While it may be true that the manufacturer had a permissible tolerance in the weight of the fabric core used in its product, the fact remains that only 130 grams per square meter fabric (as represented by exhibit 9) was utilized in the imported Paralon 77 material, according to Dr. Satta’s own testimony (Tr 35-37, 80), and further, no proof was submitted as to the cost of such fabric. The circumstance that the manufacturer “tended” to buy the lowest *92weight fabric within the permissible tolerance (Tr 81) clearly does not prove the cost to the manufacturer of the actual fabric weight (130 grams per square meter) utilized in the subject importation. Since plaintiff has failed to connect the cost of the 110 grams per square meter fabric covered by exhibit 15C with the cost of the 130 grams per square meter fabric utilized in the imported Paralon 77, defendant’s motion to strike is granted.

The short of the matter is that plaintiff failed to establish that the mastic is plastic. Hence, we need not reach the question of whether it is the mastic alone which imparts the essential character to the subject merchandise, as contended by plaintiff, or whether the essential character is imparted by both the mastic and polyester core, as argued by defendant.

In summary, inasmuch as plaintiff has failed to prove that the imported merchandise is “wholly or almost wholly” of plastics, its claim under item 771.42 TSUS, is overruled.
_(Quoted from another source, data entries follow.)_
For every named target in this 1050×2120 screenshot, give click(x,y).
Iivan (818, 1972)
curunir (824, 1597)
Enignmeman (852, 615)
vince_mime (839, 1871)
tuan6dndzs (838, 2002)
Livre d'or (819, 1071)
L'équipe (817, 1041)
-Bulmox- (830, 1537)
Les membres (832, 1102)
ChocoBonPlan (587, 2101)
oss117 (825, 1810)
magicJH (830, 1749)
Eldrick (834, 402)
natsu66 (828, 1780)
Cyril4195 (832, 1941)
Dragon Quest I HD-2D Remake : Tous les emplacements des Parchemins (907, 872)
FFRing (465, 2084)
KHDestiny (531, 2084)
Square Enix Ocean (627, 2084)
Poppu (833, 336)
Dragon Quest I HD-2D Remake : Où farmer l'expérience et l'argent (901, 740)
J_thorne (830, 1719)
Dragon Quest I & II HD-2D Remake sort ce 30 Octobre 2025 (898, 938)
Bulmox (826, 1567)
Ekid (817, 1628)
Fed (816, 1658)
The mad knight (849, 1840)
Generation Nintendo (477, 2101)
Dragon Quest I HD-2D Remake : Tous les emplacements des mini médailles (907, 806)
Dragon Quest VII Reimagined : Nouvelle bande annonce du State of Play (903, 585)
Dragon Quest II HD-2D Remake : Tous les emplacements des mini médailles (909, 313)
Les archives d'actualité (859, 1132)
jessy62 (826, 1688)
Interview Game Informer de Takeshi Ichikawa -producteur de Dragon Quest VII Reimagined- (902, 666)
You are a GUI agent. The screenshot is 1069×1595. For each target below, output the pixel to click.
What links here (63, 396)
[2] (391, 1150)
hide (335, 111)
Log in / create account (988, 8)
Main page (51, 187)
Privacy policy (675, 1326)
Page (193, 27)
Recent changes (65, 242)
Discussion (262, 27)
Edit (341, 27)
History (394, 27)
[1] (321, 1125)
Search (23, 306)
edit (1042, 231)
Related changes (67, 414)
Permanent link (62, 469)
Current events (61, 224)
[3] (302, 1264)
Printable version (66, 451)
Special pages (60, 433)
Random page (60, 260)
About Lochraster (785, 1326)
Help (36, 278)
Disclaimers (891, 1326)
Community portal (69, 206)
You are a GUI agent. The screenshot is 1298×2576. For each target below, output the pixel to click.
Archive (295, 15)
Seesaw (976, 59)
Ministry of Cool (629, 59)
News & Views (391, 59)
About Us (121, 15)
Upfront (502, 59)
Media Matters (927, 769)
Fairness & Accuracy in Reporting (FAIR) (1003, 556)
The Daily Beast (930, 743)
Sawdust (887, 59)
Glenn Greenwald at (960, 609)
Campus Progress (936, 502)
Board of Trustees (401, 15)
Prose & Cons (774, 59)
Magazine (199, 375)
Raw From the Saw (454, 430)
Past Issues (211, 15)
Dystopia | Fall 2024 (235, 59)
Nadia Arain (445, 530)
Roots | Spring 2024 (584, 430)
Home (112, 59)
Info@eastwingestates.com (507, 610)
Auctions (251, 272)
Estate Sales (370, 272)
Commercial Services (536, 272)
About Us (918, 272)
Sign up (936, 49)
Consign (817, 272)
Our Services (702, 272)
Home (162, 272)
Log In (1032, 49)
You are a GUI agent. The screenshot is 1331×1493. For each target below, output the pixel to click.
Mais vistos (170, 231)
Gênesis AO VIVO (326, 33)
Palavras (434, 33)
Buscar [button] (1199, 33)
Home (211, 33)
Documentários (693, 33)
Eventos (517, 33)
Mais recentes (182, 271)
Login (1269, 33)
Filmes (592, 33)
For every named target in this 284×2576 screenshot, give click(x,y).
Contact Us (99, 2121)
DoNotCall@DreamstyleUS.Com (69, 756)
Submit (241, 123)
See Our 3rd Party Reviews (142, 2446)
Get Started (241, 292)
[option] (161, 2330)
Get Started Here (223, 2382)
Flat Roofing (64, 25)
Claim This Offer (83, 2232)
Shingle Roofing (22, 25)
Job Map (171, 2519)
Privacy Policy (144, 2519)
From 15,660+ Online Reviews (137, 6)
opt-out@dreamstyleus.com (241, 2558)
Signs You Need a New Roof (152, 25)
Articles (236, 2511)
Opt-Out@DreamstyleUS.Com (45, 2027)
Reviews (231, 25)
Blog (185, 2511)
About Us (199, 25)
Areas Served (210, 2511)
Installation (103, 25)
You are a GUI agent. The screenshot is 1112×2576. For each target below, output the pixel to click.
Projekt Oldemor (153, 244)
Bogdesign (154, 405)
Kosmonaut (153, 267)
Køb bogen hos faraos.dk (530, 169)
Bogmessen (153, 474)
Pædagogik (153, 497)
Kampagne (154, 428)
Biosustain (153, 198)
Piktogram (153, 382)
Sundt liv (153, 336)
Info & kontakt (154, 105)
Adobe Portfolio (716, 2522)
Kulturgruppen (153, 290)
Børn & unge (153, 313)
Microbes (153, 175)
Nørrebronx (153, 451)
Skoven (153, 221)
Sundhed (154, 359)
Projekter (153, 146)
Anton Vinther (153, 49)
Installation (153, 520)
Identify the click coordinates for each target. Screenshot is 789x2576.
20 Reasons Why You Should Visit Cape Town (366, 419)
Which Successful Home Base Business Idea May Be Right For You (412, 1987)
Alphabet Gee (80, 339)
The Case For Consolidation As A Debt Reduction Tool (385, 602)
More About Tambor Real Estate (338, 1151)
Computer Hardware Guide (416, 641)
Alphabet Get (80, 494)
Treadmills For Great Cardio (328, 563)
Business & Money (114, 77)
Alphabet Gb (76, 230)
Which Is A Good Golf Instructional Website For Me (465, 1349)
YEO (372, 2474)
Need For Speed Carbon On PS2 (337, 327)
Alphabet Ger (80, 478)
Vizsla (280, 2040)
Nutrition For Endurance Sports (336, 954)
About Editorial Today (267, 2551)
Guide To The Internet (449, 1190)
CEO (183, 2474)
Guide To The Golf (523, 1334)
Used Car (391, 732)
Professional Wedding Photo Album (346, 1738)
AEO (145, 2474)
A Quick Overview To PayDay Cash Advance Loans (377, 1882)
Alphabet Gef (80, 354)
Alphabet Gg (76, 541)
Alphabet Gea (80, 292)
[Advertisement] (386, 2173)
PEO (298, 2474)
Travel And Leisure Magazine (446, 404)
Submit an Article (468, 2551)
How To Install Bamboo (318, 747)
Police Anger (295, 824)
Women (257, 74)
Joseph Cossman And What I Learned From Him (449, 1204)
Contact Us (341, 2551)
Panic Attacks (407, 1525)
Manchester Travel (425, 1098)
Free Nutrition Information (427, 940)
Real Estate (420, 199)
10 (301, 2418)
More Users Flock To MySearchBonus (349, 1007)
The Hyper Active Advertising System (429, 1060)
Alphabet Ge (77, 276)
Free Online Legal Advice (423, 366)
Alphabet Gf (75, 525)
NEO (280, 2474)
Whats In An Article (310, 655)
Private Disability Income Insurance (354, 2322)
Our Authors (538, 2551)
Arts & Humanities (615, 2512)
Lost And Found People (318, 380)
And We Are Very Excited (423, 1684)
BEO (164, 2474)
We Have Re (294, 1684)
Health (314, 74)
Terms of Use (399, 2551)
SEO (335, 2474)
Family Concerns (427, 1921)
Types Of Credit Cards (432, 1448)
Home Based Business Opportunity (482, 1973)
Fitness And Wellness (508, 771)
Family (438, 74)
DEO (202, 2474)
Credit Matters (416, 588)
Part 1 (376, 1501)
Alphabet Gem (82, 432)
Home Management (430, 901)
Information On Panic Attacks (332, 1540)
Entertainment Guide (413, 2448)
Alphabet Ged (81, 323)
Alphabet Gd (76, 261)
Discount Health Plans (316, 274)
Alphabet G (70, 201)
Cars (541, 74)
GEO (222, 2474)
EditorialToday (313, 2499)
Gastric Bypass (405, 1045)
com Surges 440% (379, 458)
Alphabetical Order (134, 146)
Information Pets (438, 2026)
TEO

Accordingly, the action is dismissed.

Plaintiff in its complaint has alternatively claimed that the merchandise is classifiable under item 521.11, TSUS, or under item 523.91, TSUS. However, since plaintiff has not pursued either of its alternative claims, at the trial or in its brief, they are deemed abandoned and are dismissed. Cf. E. R. Squibb & Sons, Inc. v. United States, 75 Cust. Ct. 193, C.R.D. 757, 432 F. Supp. 1354 (1975).

At the trial, plaintiff and defendant each presented the testimony of three witnesses. Additionally, sixteen exhibits and the official entry papers were received in evidence on behalf of plaintiff, while twelve exhibits were submitted on behalf of defendant.

Cf. A.N. Deringer, Inc. v. United States, 66 Cust. Ct. 378, C.D. 4218 (1971).

While polypropylene is concededly a plastics material, plaintiff does not contend that the essential character of the Paralon material (waterproofing) is imparted by the polypropylene modifier alone. Cf. Marshall Co. v. United States, 67 Cust. Ct. 316, C.D. 4291, 334 F. Supp. 643 (1971)/On the contrary, plaintiff concedes (brief, 20) that any ancillary characteristics, such as flexibility or ease of application, "may go to the superiority of that particular product, but not to the one indispensable characteristic for which the subject merchandise is applied and utilized, waterproofing".

Headnote 5 in Schedule 3 reads:

For the purposes of parts 5, 6, and 7 of this schedule and parts 1 (except subpart A), 4, and 12 of schedule 7, in determining the classification of any article which is wholly or in part of a fabric coated or filled, or laminated, with nontransparent rubber or plastics (which fabric is provided for in part 4C of this schedule), the fabric shall be regarded not as a textile material but as being wholly of rubber or plastics to the extent that (as used in the article) the nontransparent rubber or plastics forms either the outer surface of such article or the only exposed surface of such fabric.